POV-Ray: Newsgroups: povray.off-topic: Suggestion: OpenCL

POV-Ray : Newsgroups : povray.off-topic : Suggestion: OpenCL		Server Time 25 Oct 2025 09:12:15 EDT (-0400)

<<< Previous 10 Messages

Goto Latest 10 Messages

Next 10 Messages >>>

From: clipka
Subject: Re: Suggestion: OpenCL
Date: 14 Aug 2009 20:59:48
Message: <4a860884@news.povray.org>

Saul Luizaga schrieb:
> So, you assume that is just a huge amount of hype, and even if it works 
> for other apps., won't for POV-Ray. I think there are more to analyze 
> than just simple generalizations.

I didn't see much analyzing on your side - only enthusiasm about what 
they write in the introduction. It appears to me that you don't know 
much about POV-Ray's architecture or GPU architecture, and are actually 
not too familiar with the OpenCL framework either.

I'm not generalizing. I did have a look at the paper, and analyzed it 
(and POV-Ray's program structure) in enough detail to present hard facts 
why POV-Ray and OpenCL won't mix, at least not at the time being.


 > Anyway, is a POV/TAG-Team decision, we can merely speculate.

No, we can say for sure that they will /not/ go for OpenCL anytime near.


>> I had actually and honestly hoped to discourage you with my initial 
>> groaning. I guess the POV-Ray dev team is better informed about GPU 
>> computing than you expect.
> 
> And you know what I expect the POV/TAG-Team to know... you assume too 
> much...

 From your postings, it is quite obvious that you assumed OpenCL to be 
something brand new, with you being the first in all the POV-Ray 
community to discover it.

FYI: OpenCL has been mentioned in the POV-Ray NGs half a year ago already.


> groaning is an emotional response and as such, irrational: I haven't 
> been  reading this NG for a long time and the first line of text I read 
> was your groaning, besides of the rudeness, it explains nothing, and 

And that's exactly why I issued this loud groan: You /obviously/ didn't 
even bother to check whether anyone ever brought up the topic of GPU 
usage any time recently, or you would have noticed that it had just been 
on the agenda again, in the incarnation of CUDA.
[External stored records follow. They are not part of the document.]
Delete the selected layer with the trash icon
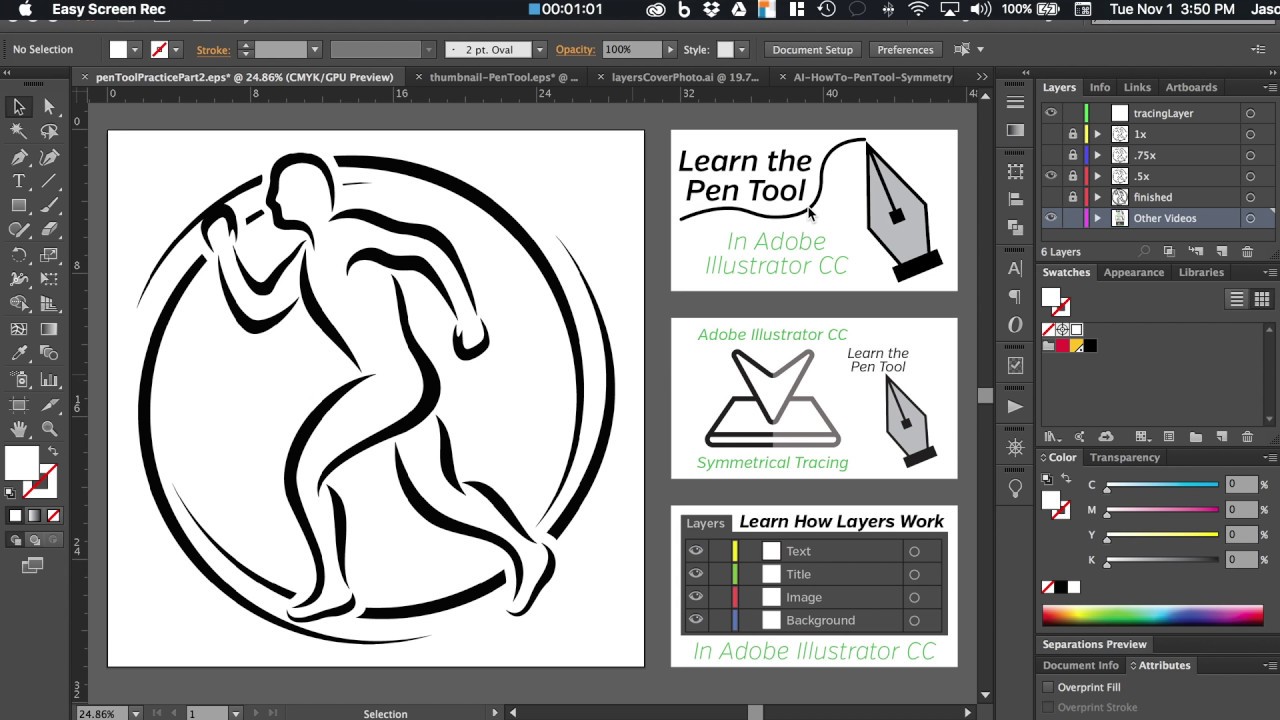 point(1247,252)
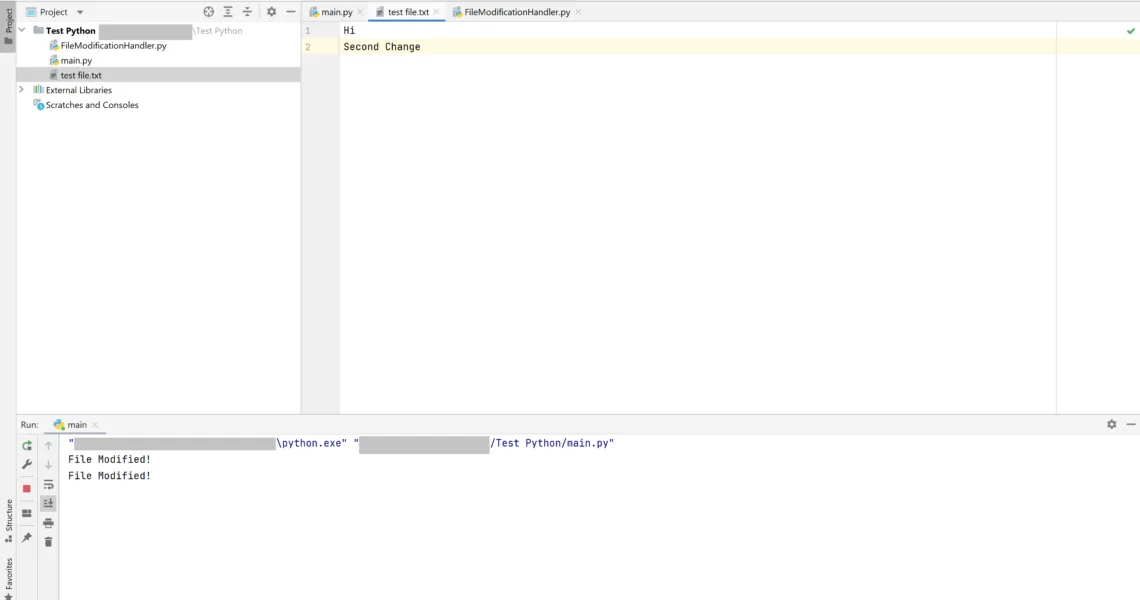Clear all console output with trash icon

[x=48, y=542]
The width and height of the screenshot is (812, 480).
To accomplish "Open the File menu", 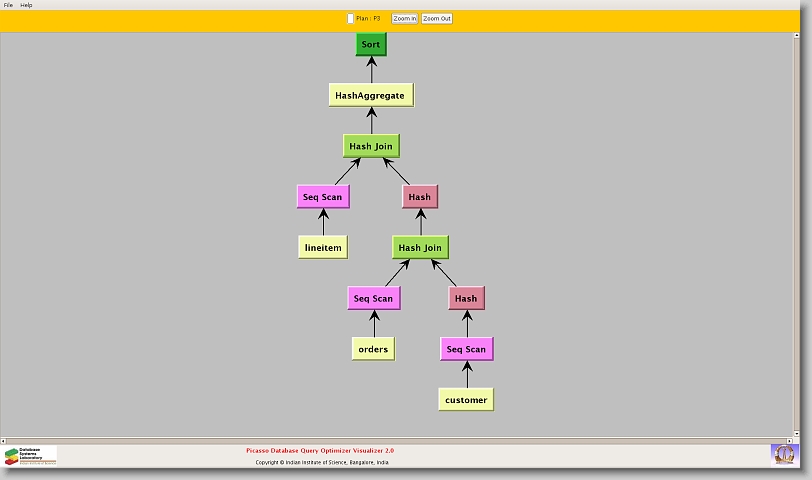I will [8, 5].
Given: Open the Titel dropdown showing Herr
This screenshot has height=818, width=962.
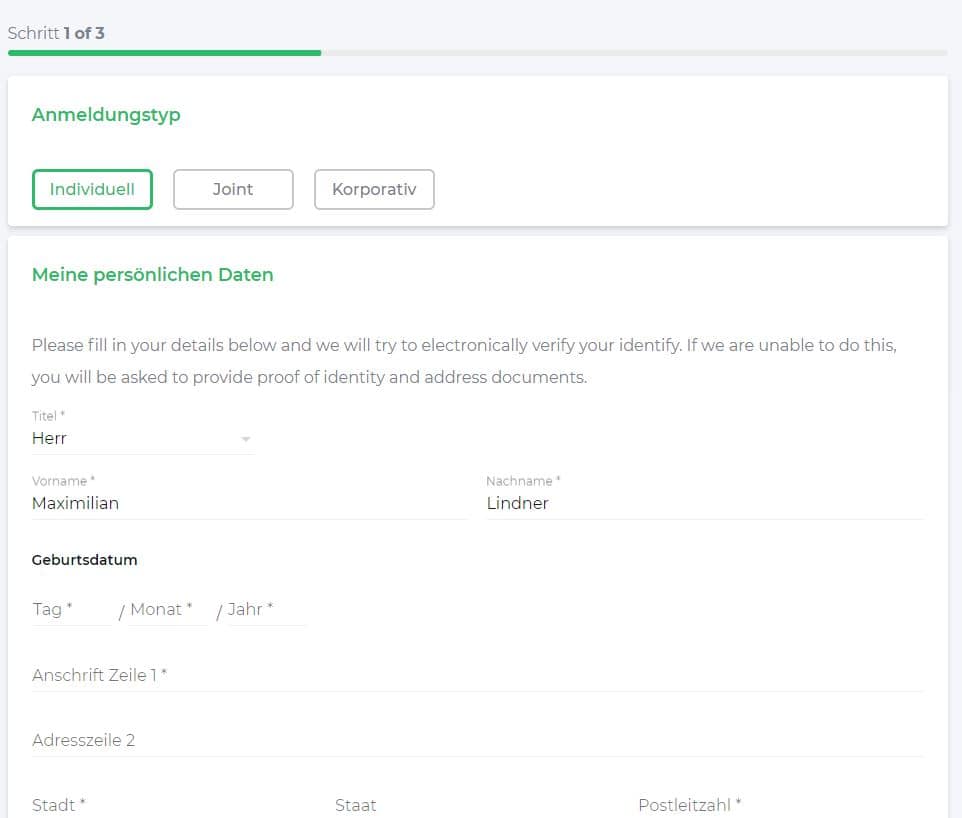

Even after you were informed that the topic had been discussed just 
recently, you also obviously haven't bothered to check the thread on 
that topic, to get yourself updated on the problems of using GPUs with 
POV-Ray, and compare how that applies to OpenCL.

You just came stumbling in, hollering "hey, I got this great perfect 
idea for POV-Ray...", as if the people developing POV-Ray would never 
have heard of it otherwise. Even upon receiving a not-so-positive 
reaction indicating that you /might/ be wrong, you stuck to that 
attitude, hollering right away again in p.programming in the same style. 
There's rudeness in that, too.

Post a reply to this message

From: clipka
Subject: Re: Suggestion: OpenCL
Date: 14 Aug 2009 21:13:35
Message: <4a860bbf$1@news.povray.org>

Saul Luizaga schrieb:
> Well instead of groaning you can make a small .txt file in your PC: 
> "Alrady discussed, conclusions were:
> 1)....
> 2)...
> 3)..."
> or something like that, to avoid frustration and redundancy.

What, and have it clutter my hard disk, and three months later when it's 
really needed I don't remember where I put it?

Furthermore, as is just being demonstrated, people don't take the 
explanations and leave it be, but start discussions about it. Or they 
don't understand the explanations and ask. Or...


> I don't think my ideas are revolutionary, nor new, nor ingenious, I'm 
> just suggesting something that MAY or MAY NOT have not been discussed 
> before.

Next time you're in that situation, you might as well /check/ if it has 
been discussed before.

> Also I assume everyone here knows more than me, including the 
> POV/TAG-Team, so this is more of a hint than a suggestion. Sometimes 
> smart people forget about simple things.

Reread your original post. It doesn't sound like what you describe now.


> I see, I know POV-Ray source code is HUGE and any minor changes 
> represent big efforts.

Not really. Major changes represent major efforts. As of now, GPU 
support would be a more-than-major effort.

/Some/ changes that look like minor ones do require big efforts due to 
how the internal structure happens to be. Others appear like a major one 
  but are actually a piece of cake to implement.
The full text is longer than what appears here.